◆ **What to produce**:
Return all of the following entries as written, but without the images.

╭─ Available data

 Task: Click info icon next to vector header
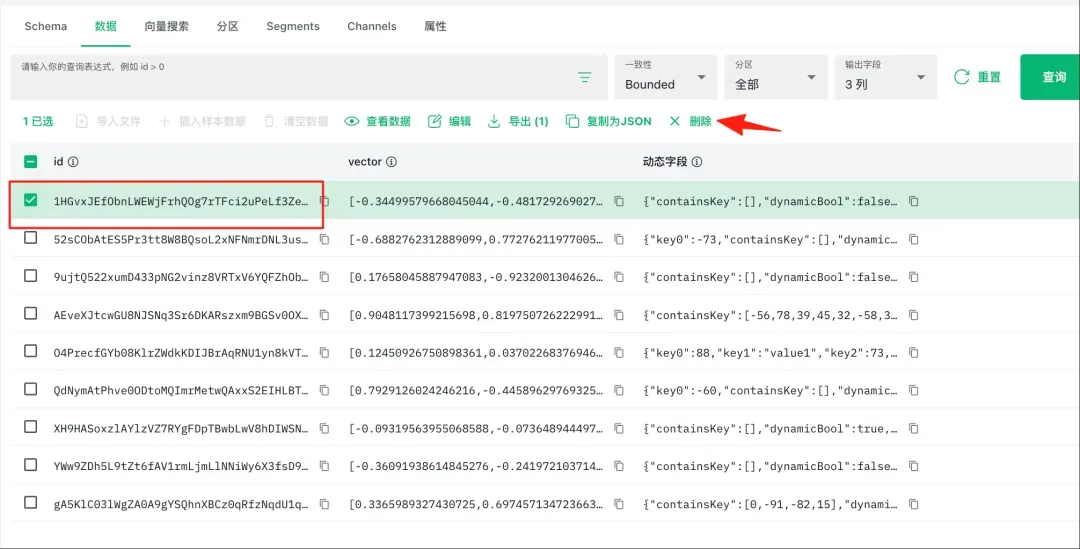(x=392, y=162)
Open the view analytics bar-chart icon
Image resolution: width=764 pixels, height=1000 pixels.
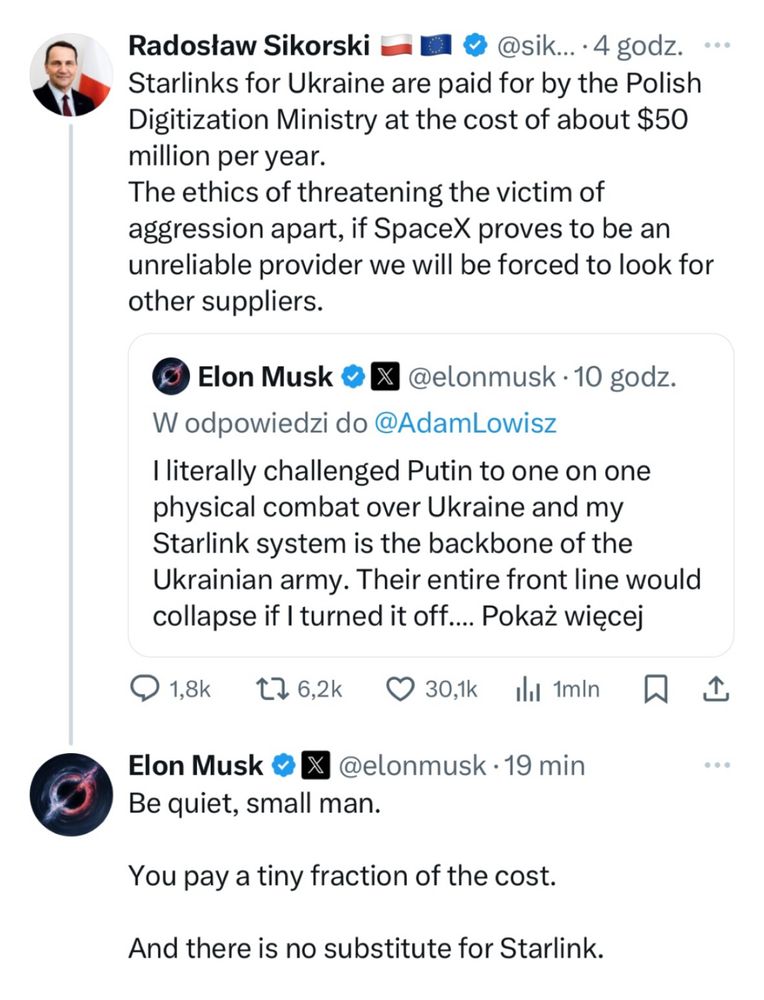coord(526,688)
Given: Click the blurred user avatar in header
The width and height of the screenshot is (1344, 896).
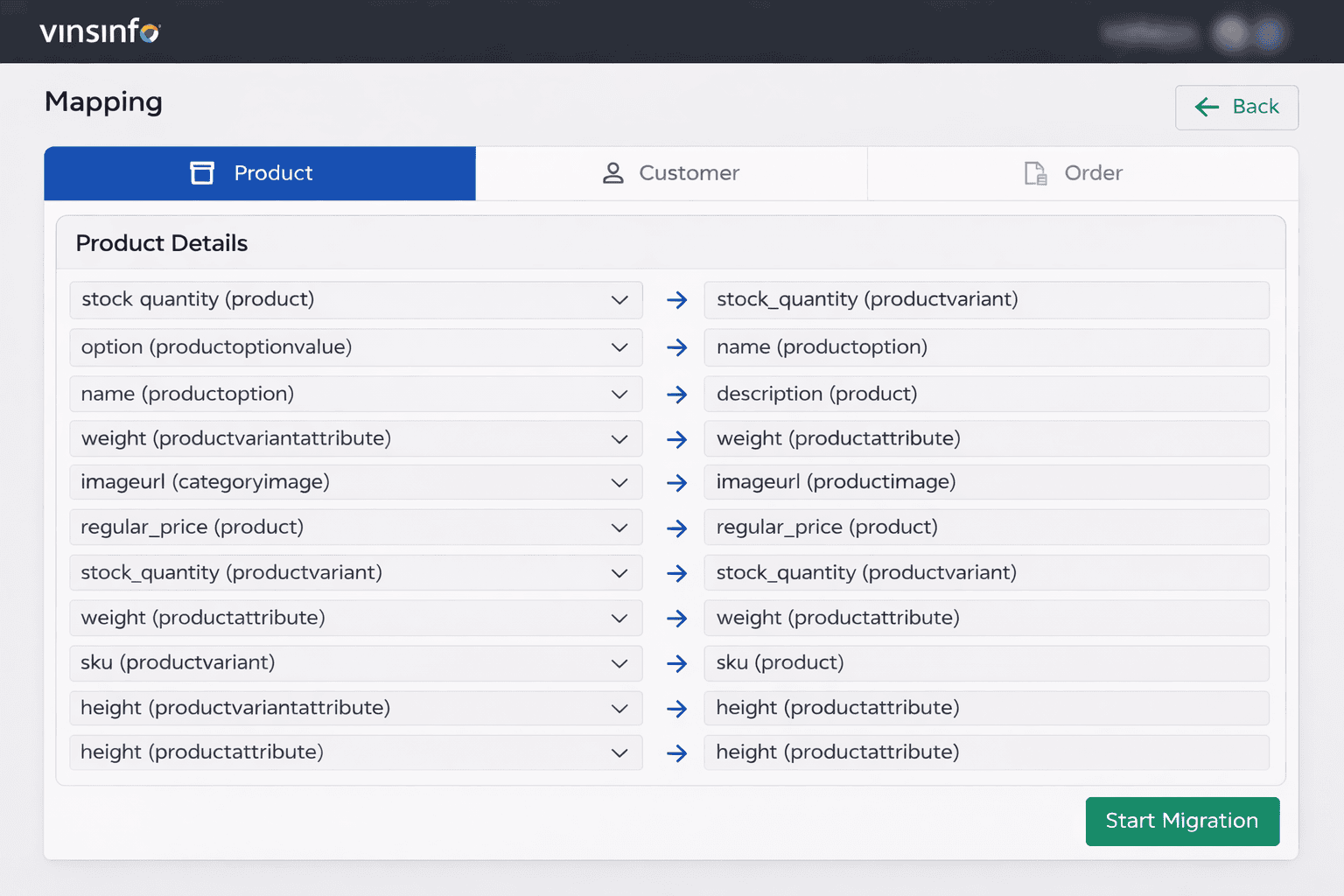Looking at the screenshot, I should (x=1231, y=33).
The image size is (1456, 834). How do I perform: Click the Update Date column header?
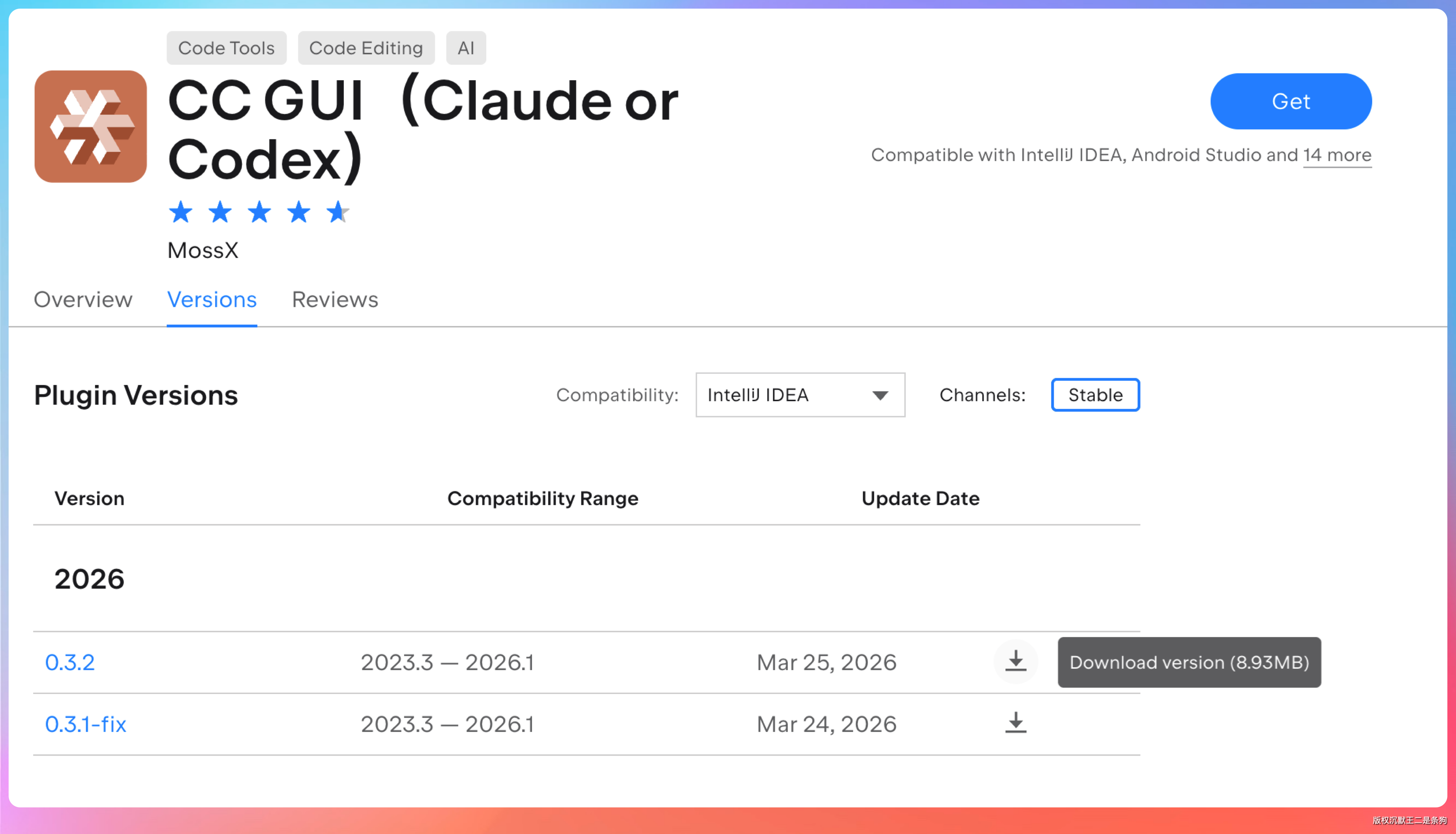tap(920, 498)
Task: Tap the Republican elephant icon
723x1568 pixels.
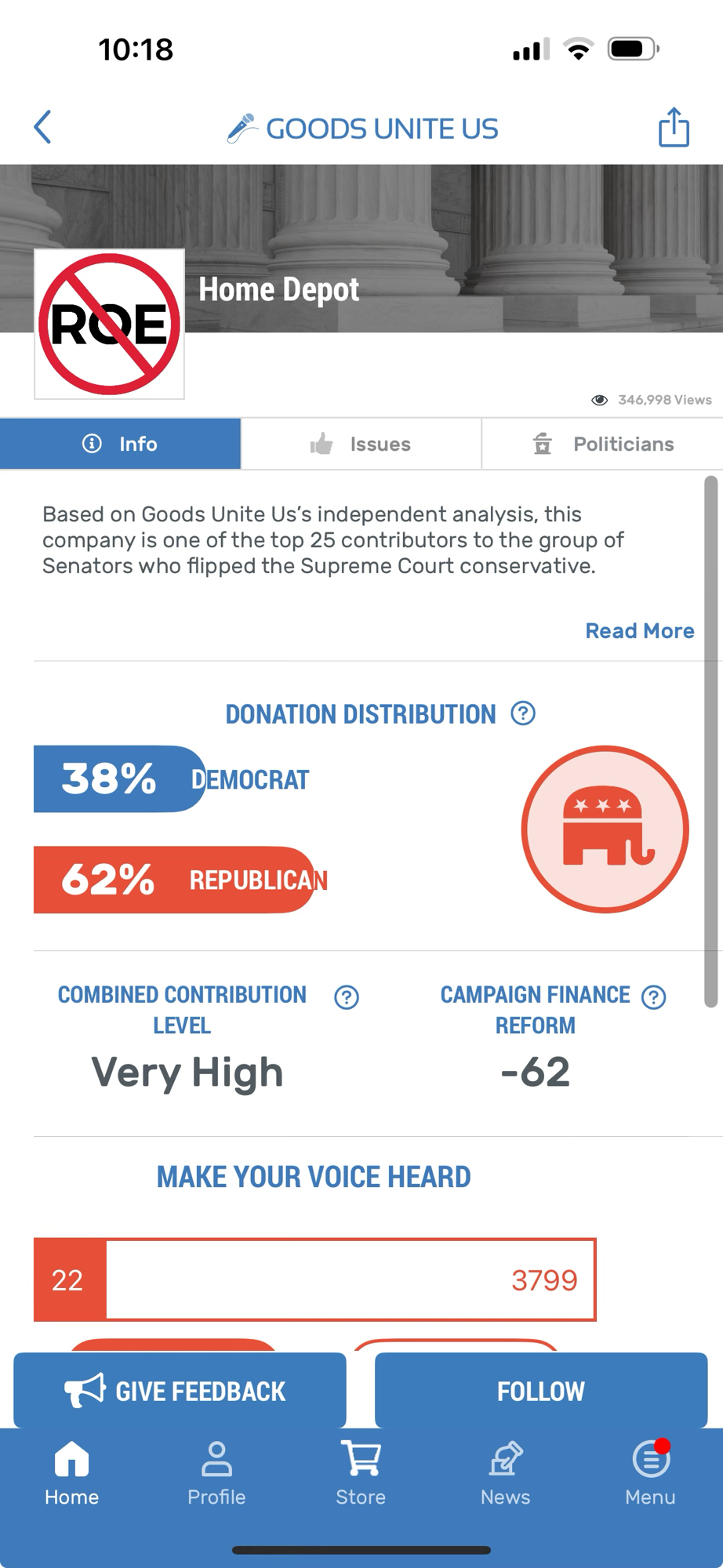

╰─

◆ **Written response**:
 Task: Click info icon next to vector header
(x=392, y=162)
Open the view analytics bar-chart icon
Image resolution: width=764 pixels, height=1000 pixels.
coord(526,688)
Given: Click the blurred user avatar in header
The width and height of the screenshot is (1344, 896).
Looking at the screenshot, I should (x=1231, y=33).
The image size is (1456, 834). How do I perform: Click the Update Date column header?
tap(920, 498)
Task: Tap the Republican elephant icon
723x1568 pixels.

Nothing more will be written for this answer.